Stated task:
Rewrite the entries from the line containing "Viewport: 1168px width, 533px" through the line containing "will [x=50, y=20].", changing "Format" to "Edit" and leaving everything else as it is.

Records supplied:
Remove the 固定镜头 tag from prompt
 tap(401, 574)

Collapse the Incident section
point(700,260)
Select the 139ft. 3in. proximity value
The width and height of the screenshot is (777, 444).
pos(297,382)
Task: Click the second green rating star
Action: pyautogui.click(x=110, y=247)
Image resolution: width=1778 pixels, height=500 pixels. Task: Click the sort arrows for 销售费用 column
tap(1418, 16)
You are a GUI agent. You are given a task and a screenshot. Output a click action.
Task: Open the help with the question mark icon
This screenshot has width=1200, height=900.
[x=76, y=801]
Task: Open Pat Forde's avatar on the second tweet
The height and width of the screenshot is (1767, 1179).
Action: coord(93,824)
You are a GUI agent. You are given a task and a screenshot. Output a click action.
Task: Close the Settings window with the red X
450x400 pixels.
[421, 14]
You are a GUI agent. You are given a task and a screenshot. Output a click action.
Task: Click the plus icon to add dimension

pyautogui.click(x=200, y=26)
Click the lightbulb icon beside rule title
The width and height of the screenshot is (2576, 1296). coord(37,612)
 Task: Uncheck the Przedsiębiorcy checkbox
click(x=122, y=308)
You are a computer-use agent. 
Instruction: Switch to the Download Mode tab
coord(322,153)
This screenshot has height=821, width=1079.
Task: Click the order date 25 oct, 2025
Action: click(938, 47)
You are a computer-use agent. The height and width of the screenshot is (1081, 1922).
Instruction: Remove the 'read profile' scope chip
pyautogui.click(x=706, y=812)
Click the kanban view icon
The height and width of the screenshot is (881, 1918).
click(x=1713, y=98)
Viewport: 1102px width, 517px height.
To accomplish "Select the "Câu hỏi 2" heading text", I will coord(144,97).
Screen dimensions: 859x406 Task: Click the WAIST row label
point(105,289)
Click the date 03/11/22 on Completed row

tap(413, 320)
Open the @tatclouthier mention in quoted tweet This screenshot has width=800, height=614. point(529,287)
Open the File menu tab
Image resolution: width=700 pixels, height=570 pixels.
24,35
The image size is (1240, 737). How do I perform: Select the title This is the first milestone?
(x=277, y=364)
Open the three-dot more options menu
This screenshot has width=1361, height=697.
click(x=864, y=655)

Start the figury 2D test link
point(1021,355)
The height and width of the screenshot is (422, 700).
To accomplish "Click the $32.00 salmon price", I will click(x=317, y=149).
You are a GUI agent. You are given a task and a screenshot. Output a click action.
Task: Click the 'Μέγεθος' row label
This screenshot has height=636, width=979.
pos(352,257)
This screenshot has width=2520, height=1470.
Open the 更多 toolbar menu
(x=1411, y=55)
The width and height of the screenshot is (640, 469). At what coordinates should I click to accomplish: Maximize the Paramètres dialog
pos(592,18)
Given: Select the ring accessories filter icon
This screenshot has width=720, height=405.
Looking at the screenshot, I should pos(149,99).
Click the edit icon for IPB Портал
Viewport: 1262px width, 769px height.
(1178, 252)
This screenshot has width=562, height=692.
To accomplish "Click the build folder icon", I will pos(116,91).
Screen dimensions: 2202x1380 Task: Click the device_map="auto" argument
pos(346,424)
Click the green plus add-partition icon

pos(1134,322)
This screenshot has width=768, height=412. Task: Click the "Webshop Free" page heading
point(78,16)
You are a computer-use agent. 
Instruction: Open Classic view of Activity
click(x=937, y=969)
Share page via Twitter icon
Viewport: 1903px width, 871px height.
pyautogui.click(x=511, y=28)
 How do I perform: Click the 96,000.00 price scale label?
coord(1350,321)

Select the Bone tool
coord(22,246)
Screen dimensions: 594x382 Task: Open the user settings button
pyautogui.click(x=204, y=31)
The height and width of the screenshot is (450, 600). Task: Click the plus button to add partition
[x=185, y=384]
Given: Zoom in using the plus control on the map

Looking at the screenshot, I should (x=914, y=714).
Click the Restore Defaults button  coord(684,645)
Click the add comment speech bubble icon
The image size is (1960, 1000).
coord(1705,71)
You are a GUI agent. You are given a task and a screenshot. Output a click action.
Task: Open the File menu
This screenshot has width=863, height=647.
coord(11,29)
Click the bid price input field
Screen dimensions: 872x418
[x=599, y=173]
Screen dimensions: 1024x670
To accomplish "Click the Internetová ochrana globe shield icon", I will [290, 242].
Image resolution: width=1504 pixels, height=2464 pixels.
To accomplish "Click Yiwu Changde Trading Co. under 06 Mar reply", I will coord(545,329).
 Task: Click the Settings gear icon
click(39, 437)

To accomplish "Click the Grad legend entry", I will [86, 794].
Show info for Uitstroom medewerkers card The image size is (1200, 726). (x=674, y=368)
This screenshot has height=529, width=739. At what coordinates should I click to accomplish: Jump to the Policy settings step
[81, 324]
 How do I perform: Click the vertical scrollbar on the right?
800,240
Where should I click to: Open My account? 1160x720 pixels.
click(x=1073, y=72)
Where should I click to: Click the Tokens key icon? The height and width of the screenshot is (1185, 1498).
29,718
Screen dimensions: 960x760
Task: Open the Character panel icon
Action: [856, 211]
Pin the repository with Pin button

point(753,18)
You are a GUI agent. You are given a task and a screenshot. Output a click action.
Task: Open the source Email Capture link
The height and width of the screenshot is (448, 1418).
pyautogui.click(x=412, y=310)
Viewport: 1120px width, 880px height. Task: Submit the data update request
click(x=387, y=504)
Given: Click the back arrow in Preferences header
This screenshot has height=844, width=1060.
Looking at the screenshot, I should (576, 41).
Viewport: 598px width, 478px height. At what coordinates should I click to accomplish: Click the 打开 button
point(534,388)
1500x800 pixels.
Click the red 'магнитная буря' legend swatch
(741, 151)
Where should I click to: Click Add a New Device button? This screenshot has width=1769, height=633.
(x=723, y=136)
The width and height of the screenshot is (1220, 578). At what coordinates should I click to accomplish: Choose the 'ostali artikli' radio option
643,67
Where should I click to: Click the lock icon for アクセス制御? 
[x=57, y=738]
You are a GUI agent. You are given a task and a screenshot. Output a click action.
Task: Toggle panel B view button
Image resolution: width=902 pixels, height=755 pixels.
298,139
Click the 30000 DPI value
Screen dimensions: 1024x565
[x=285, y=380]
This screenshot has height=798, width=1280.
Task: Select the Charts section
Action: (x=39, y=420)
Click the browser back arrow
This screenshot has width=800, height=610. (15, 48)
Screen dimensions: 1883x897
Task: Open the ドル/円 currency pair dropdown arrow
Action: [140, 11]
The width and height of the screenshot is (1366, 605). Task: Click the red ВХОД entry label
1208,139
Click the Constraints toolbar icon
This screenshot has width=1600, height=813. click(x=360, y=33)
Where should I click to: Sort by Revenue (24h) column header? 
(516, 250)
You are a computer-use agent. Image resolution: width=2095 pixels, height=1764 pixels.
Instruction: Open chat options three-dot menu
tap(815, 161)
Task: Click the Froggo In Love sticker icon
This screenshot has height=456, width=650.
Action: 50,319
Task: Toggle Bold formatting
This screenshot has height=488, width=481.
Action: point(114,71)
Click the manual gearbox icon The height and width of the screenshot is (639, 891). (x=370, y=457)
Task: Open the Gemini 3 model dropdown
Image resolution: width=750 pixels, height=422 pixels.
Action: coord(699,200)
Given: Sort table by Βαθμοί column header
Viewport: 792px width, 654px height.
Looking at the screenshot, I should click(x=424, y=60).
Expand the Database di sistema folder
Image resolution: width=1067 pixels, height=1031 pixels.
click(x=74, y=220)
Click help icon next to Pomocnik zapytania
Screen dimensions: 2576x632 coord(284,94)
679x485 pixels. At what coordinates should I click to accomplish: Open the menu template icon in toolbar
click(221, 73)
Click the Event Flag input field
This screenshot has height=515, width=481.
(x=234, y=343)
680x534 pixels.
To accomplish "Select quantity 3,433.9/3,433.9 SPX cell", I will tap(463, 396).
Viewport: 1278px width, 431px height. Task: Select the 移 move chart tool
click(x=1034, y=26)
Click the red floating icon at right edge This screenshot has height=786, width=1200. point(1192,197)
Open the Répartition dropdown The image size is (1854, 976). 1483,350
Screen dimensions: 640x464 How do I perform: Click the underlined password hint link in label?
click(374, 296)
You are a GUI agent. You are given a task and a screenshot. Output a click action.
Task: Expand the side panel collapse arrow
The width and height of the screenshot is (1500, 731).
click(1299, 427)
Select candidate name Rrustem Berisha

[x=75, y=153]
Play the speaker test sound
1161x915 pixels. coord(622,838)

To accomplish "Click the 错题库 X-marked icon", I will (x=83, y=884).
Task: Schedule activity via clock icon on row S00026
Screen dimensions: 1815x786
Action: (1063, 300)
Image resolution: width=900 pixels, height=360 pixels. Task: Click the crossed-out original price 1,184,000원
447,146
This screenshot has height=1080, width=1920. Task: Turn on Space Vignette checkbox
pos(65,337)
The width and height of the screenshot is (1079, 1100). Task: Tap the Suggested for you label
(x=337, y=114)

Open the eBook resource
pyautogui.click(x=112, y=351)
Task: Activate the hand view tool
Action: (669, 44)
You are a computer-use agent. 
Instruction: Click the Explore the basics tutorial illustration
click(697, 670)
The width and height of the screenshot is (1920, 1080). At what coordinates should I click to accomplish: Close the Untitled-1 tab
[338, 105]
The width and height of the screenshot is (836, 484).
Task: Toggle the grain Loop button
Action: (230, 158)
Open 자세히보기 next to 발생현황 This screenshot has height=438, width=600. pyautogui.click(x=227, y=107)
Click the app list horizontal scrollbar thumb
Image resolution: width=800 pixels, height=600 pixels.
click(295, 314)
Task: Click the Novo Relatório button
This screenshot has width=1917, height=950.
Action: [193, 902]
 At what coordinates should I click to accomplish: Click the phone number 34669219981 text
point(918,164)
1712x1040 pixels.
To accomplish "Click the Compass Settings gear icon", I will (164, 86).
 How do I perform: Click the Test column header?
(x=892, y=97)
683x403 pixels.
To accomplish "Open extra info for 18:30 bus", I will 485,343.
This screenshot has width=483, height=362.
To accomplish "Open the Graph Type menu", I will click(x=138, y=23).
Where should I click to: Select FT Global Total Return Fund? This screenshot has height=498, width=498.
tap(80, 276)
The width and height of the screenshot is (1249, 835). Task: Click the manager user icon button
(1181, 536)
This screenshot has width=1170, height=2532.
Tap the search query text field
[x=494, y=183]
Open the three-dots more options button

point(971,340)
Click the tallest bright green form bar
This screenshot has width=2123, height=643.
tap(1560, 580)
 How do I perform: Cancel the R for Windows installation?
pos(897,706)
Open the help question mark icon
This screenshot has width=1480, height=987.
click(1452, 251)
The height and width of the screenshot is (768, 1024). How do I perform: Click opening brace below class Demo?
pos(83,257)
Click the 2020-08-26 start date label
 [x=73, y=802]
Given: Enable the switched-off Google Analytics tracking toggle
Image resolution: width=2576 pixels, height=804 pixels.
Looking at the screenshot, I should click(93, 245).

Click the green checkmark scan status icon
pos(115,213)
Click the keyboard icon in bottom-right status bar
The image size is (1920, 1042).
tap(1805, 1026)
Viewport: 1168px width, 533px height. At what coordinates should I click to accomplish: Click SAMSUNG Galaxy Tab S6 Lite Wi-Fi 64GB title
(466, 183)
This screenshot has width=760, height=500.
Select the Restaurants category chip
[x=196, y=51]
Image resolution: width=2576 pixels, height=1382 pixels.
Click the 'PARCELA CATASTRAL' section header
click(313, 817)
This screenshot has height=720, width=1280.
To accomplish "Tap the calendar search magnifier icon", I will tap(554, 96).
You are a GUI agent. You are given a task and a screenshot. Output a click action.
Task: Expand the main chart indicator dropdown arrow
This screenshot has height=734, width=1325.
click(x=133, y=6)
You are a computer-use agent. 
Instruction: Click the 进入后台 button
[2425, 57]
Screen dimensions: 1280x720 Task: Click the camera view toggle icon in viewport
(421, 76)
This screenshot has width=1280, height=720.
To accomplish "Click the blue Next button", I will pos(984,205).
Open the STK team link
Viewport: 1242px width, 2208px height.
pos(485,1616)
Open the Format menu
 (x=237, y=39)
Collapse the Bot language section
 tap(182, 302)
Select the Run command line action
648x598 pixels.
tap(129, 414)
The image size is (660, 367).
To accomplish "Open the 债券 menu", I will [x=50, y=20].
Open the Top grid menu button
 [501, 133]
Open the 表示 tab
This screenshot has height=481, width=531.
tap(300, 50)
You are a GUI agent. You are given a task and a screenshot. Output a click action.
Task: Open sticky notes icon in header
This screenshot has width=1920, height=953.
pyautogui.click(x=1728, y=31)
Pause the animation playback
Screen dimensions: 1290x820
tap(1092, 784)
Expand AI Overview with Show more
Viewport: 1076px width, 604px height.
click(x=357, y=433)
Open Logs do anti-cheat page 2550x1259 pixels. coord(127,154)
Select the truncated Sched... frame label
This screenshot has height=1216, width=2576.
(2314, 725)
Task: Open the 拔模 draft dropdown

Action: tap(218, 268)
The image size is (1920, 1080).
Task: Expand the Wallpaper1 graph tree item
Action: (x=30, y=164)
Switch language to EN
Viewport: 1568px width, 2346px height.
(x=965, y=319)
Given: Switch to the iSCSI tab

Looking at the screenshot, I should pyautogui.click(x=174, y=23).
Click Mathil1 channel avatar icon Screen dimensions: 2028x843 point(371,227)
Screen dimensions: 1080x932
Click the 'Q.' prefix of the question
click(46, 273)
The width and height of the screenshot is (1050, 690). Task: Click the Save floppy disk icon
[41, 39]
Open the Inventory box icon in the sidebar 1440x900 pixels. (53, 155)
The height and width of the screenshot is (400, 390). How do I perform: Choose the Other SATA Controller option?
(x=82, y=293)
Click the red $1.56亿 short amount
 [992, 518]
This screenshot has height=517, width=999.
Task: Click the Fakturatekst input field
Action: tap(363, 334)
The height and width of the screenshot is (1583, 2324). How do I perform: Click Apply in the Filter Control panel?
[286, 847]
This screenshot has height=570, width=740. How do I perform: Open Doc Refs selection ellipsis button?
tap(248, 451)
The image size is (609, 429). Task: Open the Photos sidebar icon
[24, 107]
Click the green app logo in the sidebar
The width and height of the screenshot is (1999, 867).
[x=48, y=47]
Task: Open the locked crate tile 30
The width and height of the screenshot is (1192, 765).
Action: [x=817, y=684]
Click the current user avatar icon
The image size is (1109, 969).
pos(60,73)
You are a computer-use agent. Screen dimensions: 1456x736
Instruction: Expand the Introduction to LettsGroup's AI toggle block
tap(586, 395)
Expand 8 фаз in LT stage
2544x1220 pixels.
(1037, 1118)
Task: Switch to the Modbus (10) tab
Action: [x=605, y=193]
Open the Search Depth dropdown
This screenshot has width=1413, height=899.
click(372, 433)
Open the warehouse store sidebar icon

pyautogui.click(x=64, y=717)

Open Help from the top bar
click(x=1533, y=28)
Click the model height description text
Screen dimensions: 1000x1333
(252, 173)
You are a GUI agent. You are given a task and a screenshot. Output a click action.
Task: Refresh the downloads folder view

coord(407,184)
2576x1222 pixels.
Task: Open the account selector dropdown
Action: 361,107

Written solution:
Viewport: 1168px width, 533px height. At what coordinates should I click to accomplish: Click SAMSUNG Galaxy Tab S6 Lite Wi-Fi 64GB title
(466, 183)
This screenshot has width=760, height=500.
Select the Restaurants category chip
[x=196, y=51]
Image resolution: width=2576 pixels, height=1382 pixels.
Click the 'PARCELA CATASTRAL' section header
click(313, 817)
This screenshot has height=720, width=1280.
To accomplish "Tap the calendar search magnifier icon", I will tap(554, 96).
You are a GUI agent. You are given a task and a screenshot. Output a click action.
Task: Expand the main chart indicator dropdown arrow
This screenshot has height=734, width=1325.
click(x=133, y=6)
You are a computer-use agent. 
Instruction: Click the 进入后台 button
[2425, 57]
Screen dimensions: 1280x720 Task: Click the camera view toggle icon in viewport
(421, 76)
This screenshot has width=1280, height=720.
To accomplish "Click the blue Next button", I will pos(984,205).
Open the STK team link
Viewport: 1242px width, 2208px height.
pos(485,1616)
Open the Edit menu
 (x=237, y=39)
Collapse the Bot language section
 tap(182, 302)
Select the Run command line action
648x598 pixels.
tap(129, 414)
The image size is (660, 367).
To accomplish "Open the 债券 menu", I will [x=50, y=20].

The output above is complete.